Plasma NfL levels differed across diagnostic groups, with the highest concentrations observed in OND (60.8 ± 43.2 pg/mL) and FTLD (49.6 ± 18.8 pg/mL), both significantly exceeding values in AD (28.8 ± 13.0 pg/mL) and NND (18.4 ± 5.1 pg/mL) (p < 0.001). Plasma NfL values in AD patients were higher compared to NND individuals with only a borderline significance (p = 0.059). The optimal plasma NfL threshold to discriminate AD from non‐AD neurodegenerative disorders (OND + FTLD groups) was 35.17 pg/mL, corresponding to an AUC of 0.82 (95% CI 0.71 to 0.93), with 78% sensitivity and 80% specificity.

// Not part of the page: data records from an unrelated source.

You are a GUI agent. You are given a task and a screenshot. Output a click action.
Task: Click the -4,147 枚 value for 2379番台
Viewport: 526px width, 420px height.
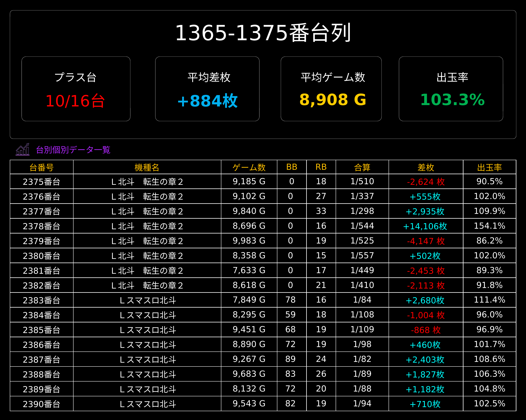[426, 241]
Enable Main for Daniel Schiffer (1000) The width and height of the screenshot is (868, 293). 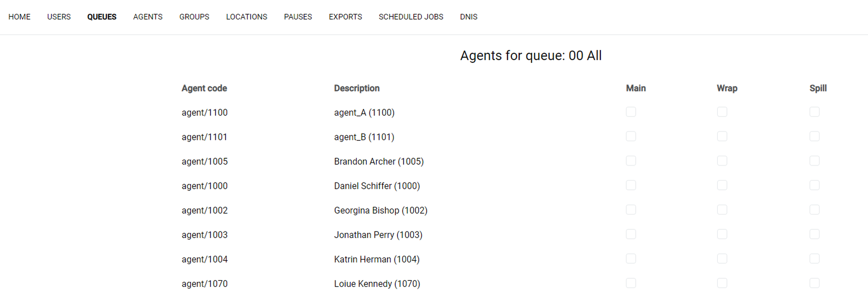(631, 186)
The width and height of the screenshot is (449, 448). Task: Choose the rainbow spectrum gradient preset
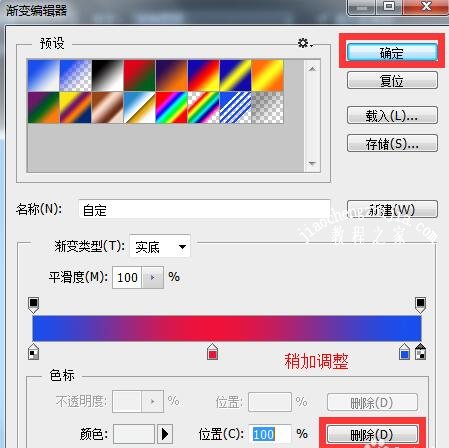[172, 107]
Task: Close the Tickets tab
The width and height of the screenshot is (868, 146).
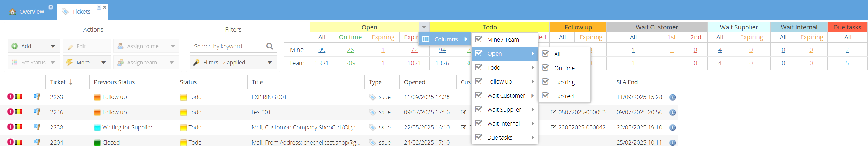Action: 105,7
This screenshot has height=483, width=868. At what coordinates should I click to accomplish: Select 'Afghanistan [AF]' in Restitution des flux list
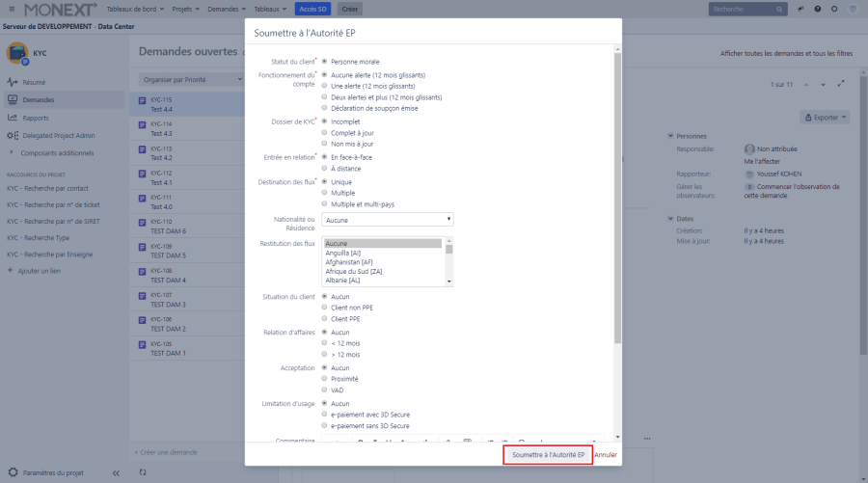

In an exploratory analysis restricted to individuals with plasma p‐tau217 values below the rule‐in cut‐off and excluding AD cases etiologically defined, plasma NfL showed excellent discrimination between non‐AD neurodegenerative diseases and non‐neurodegenerative conditions (AUC = 0.94, 95% CI 0.86 to 1.00), and a threshold of approximately 27.5 pg/mL achieved high specificity (100%) and sensitivity (92%); these findings are illustrated in Figure S6.

4. DISCUSSION

This study confirms the role of plasma p‐tau217 as a robust and reliable blood‐based biomarker for AD, evaluated here in a real‐world, unselected cohort of consecutive patients attending our memory clinic and measured using a fully automated platform readily implementable in clinical practice. Unlike many previous investigations – often conducted in research cohorts enriched with AD cases and cognitively unimpaired controls – our study reflects the heterogeneity and diagnostic uncertainty characteristic of a real‐world neurological memory clinic, representing a critical step toward validating p‐tau217 for routine clinical use. 22 , 25

In line with prior studies, we observed a strong correlation between plasma p‐tau217 levels and the CSF Aβ42/40 ratio, confirming its value as a marker of underlying amyloid pathology. 15 , 39 , 40  Notably, p‐tau217 discriminated individuals with CSF A+ status from A− cases with high diagnostic accuracy (AUC = 0.90), outperforming p‐tau181. Overall, these findings support and extend previous research by demonstrating the biomarker reliability in more heterogeneous clinical populations. 25 , 41

A distinctive strength of this study is the assessment of multiple plasma biomarkers across different classification frameworks: clinical‐neuropsychological (cognitive staging), biological (AT[N] framework for the AD continuum), and etiological (integrated clinical‐biological approach). This multimodal strategy enabled us to evaluate the utility of plasma biomarkers from several complementary perspectives. Within a memory clinic setting, each patient can be classified into one of the three traditional cognitive stages: SCD, MCI, or dementia. In this context, plasma NfL emerged as the most reliable biomarker for differentiating these categories. Plasma p‐tau217 and p‐tau181 also showed significant differences, particularly when comparing cognitively impaired (MCI and dementia) to cognitively unimpaired (SCD) individuals – reflecting the predominance of AD as the leading cause of cognitive decline in a typical memory clinic cohort. 25 Applying the biological classification according to the AT(N) framework, 29 we characterized plasma p‐tau217 and NfL values across the AD continuum. Within our memory cohort, characterized by a relative high prevalence of alternative etiologies, plasma p‐tau217 clearly distinguished A+ from A− cases, whereas NfL did not.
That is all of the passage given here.